My experience is that no one thing is effective against all dogs. They have their own personalities and therefore different things work with different dogs. I can tell you that my dog loves to "attack" anything that makes a high pitched, electronic noise. I suppose the good thing in that case is he'd bite your Dazer instead of you, but it wouldn't really work as a repellent.
Restate: Hmmmm... Not larger dogs, just dogs that have a tendency to attack. While a lab might chase you, would it attack, not likely. If a rot chases you, would it attack, not sure but the statistics prove that it is much more likley that it will? It is not about large vs small as much as the nature of the dog and/or how it was trained. Even it a small dog is trained to attack, it is unlikely to do anywhere near the damage of a larger dog.

Here is a quote from here that I think states my point better than I can.
http://www.dogbitelaw.com/PAGES/statistics.html

Merritt Clifton, editor of Animal People, has conducted an unusually detailed study of dog bites from 1982 to the present. (Clifton, Dog attack deaths and maimings, U.S. & Canada, September 1982 to November 13, 2006; click here to read it.) The Clifton study show the number of serious canine-inflicted injuries by breed. The author's observations about the breeds and generally how to deal with the dangerous dog problem are enlightening.

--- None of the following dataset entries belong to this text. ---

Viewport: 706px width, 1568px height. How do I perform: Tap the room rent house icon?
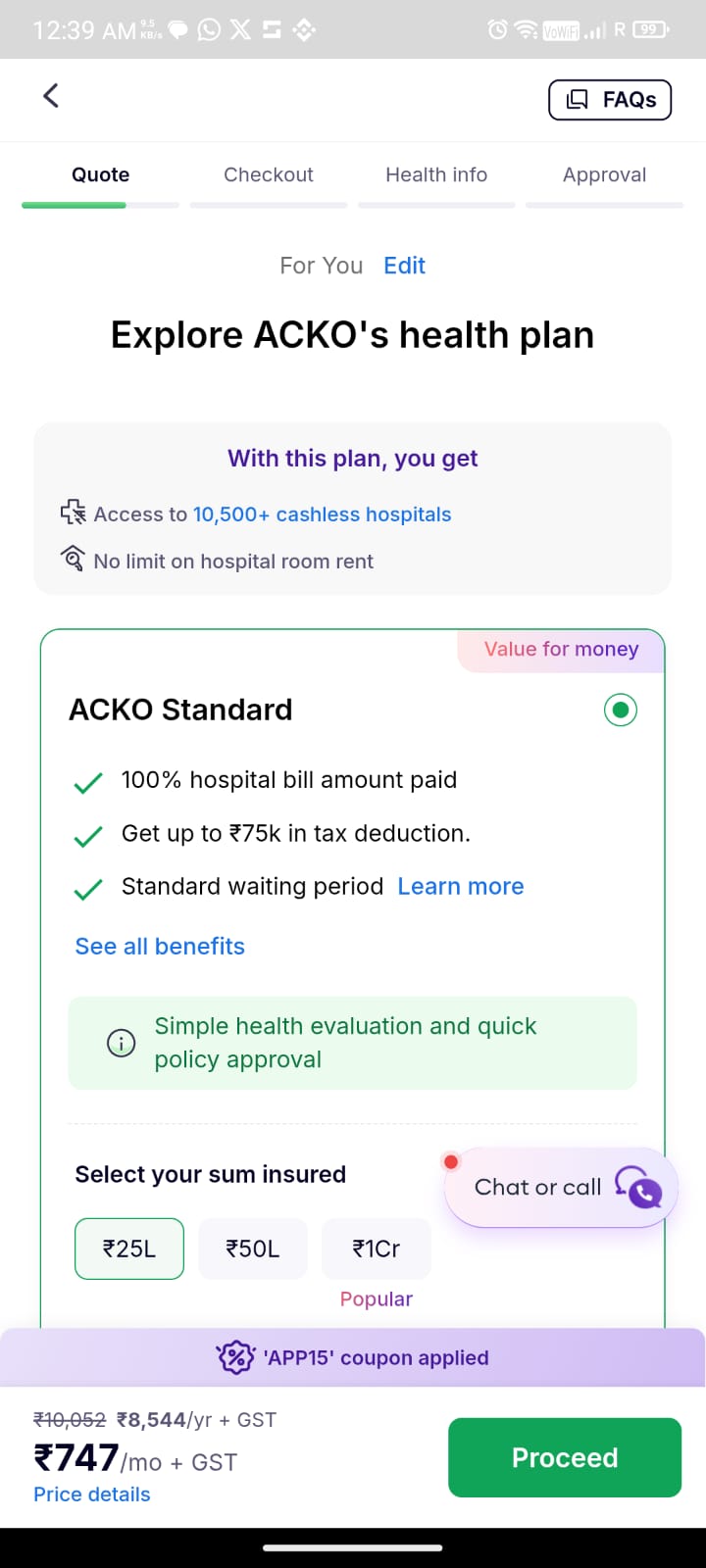[73, 559]
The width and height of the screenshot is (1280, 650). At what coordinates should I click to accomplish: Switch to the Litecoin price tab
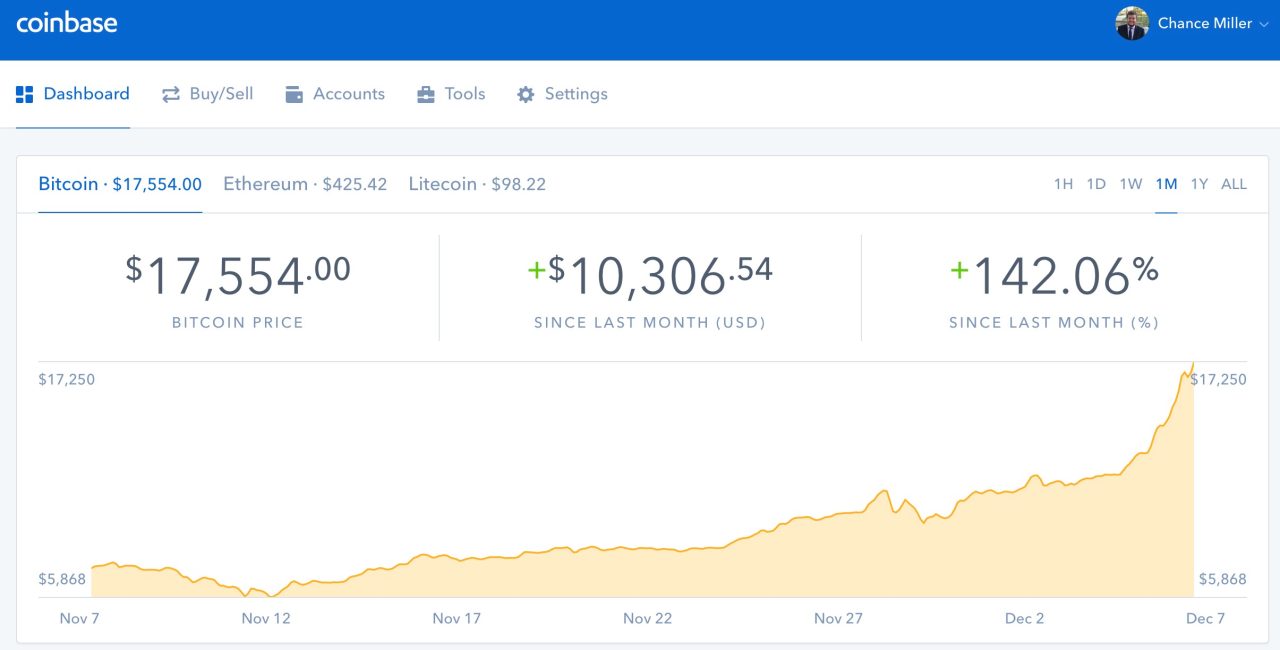[477, 184]
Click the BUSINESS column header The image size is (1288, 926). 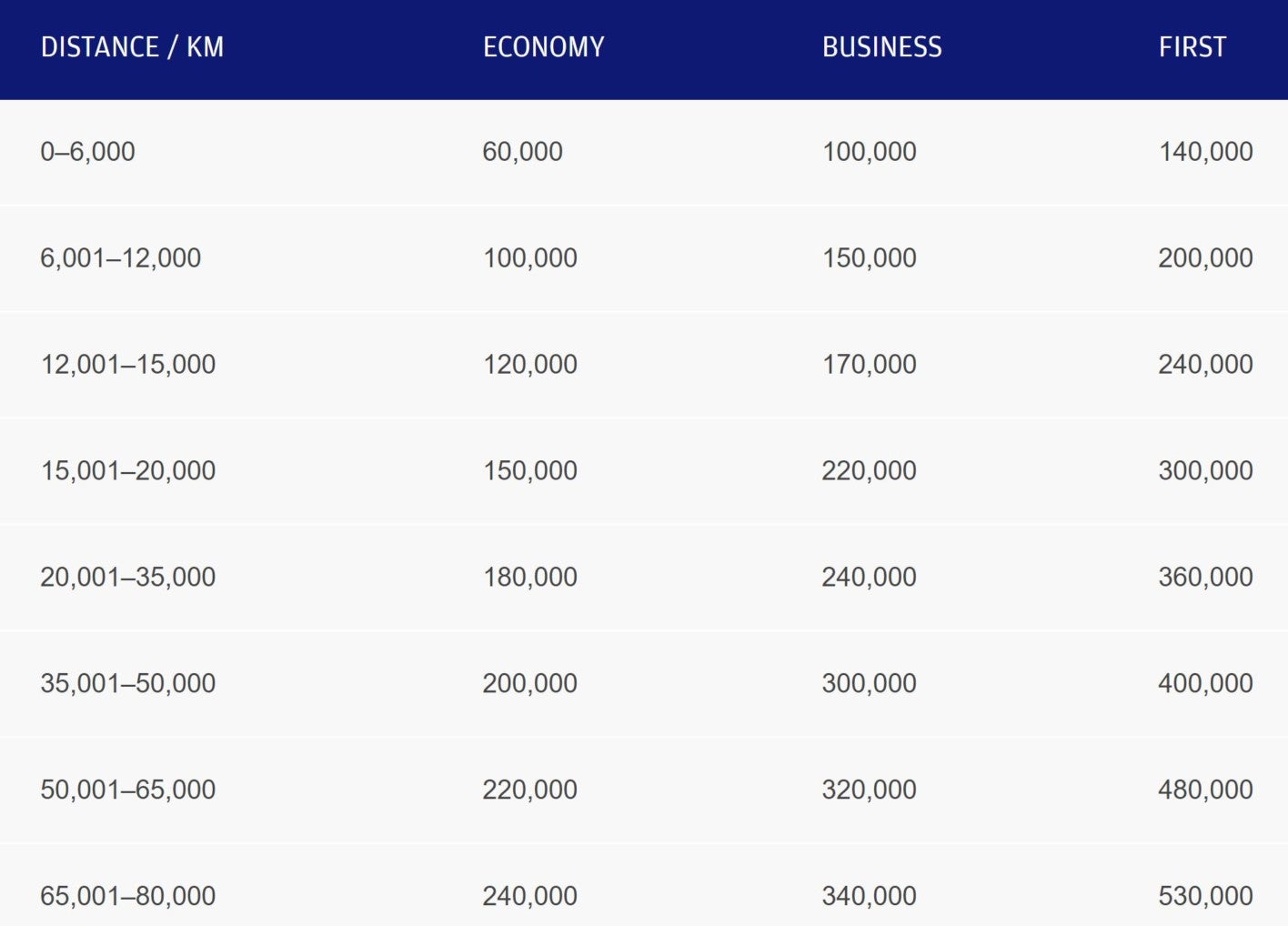[x=882, y=47]
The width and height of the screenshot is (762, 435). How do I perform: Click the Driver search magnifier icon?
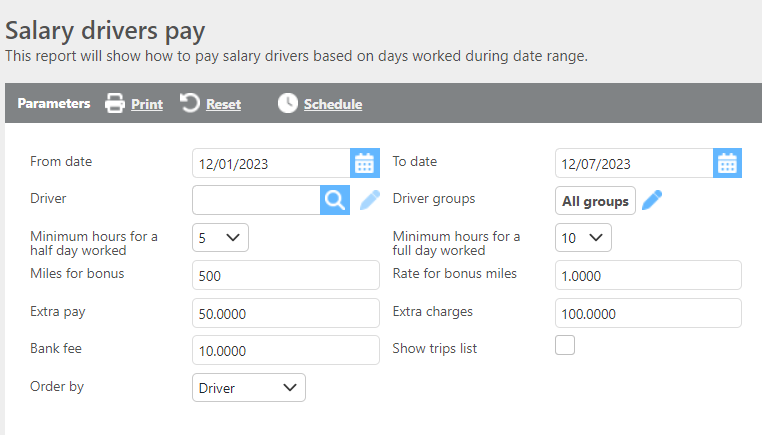pyautogui.click(x=334, y=200)
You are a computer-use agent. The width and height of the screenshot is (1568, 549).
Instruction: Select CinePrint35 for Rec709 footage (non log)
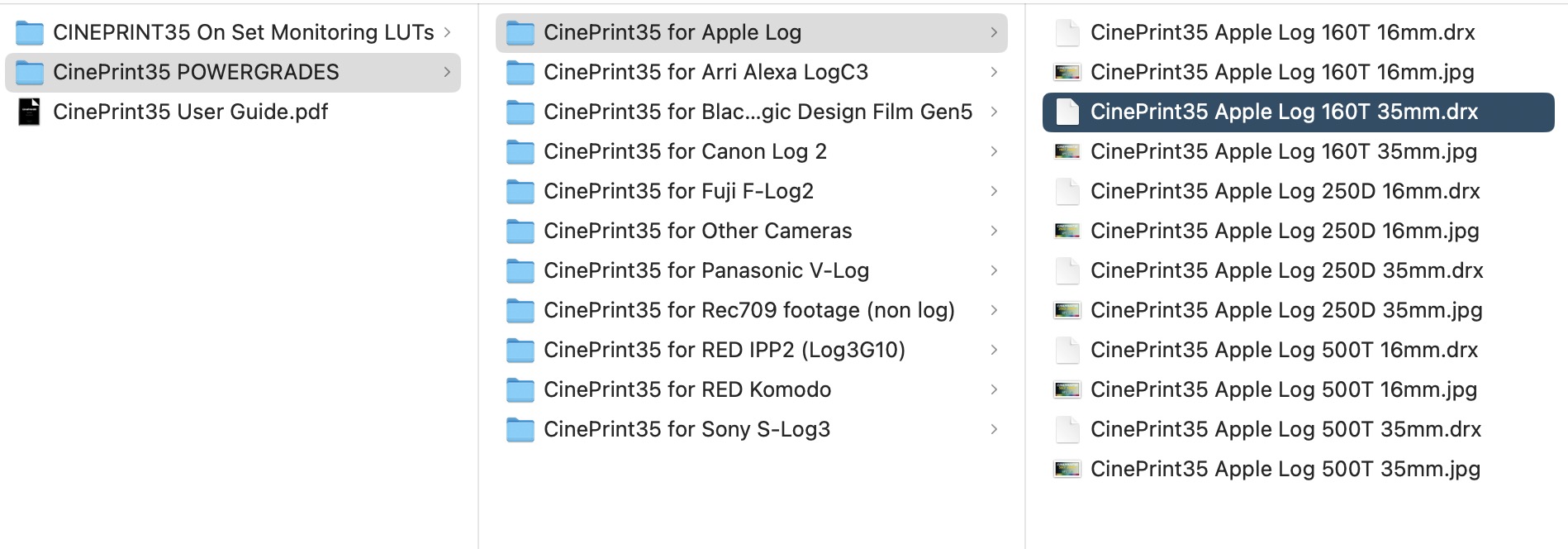coord(752,310)
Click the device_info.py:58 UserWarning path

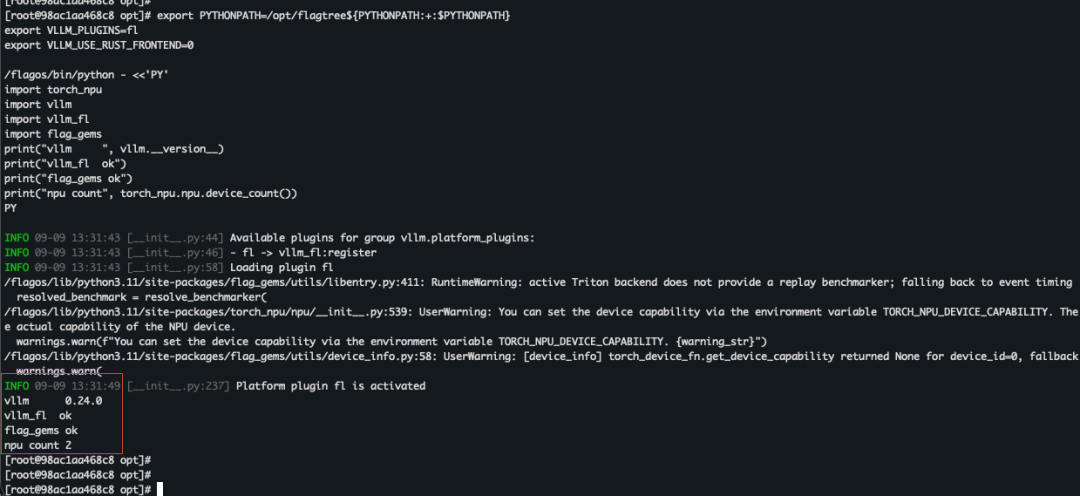pyautogui.click(x=221, y=356)
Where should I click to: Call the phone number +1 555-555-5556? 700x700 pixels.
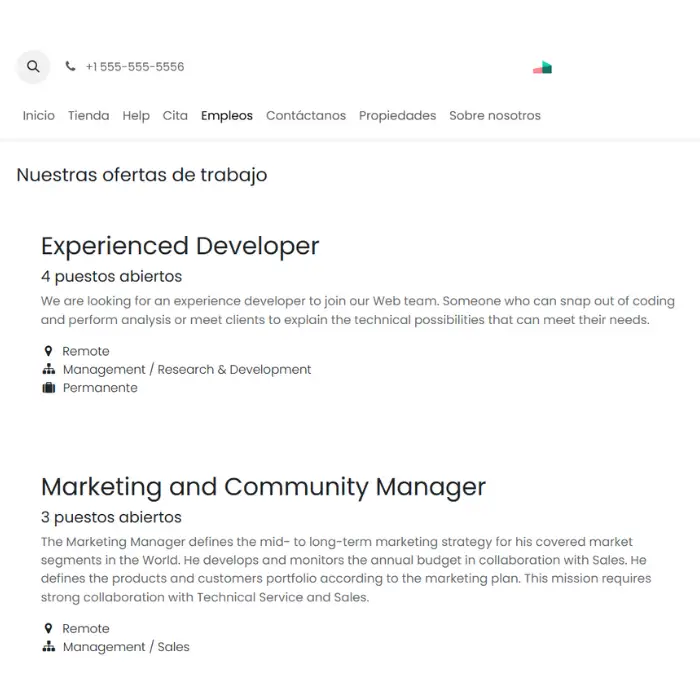(135, 67)
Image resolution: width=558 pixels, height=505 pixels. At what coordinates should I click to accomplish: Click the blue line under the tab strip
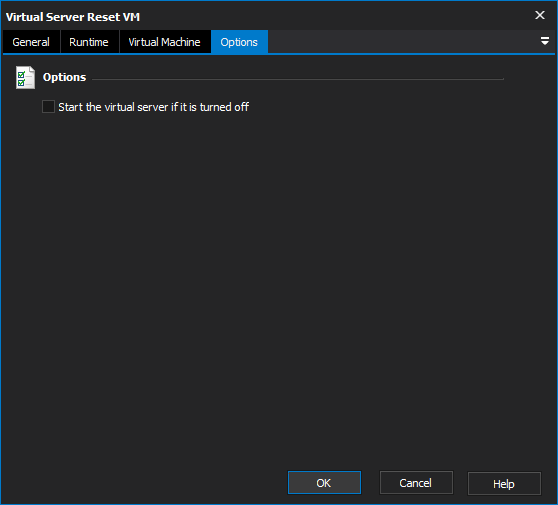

According to the Clifton study, pit bulls, Rottweilers, Presa Canarios and their mixes are responsible for 74% of attacks that were included in the study, 68% of the attacks upon children, 82% of the attacks upon adults, 65% of the deaths, and 68% of the maimings. In more than two-thirds of the cases included in the study, the life-threatening or fatal attack was apparently the first known dangerous behavior by the animal in question. Clifton states:

If almost any other dog has a bad moment, someone may get bitten, but will not be maimed for life or killed, and the actuarial risk is accordingly reasonable. If a pit bull terrier or a Rottweiler has a bad moment, often someone is maimed or killed--and that has now created off-the-chart actuarial risk, for which the dogs as well as their victims are paying the price.

Clifton's opinions are as interesting as his statistics. For example, he says, "Pit bulls and Rottweilers are accordingly dogs who not only must be handled with special precautions, but also must be regulated with special requirements appropriate to the risk they may pose to the public and other animals, if they are to be kept at all."
Also, that bold section is one of the scarier parts.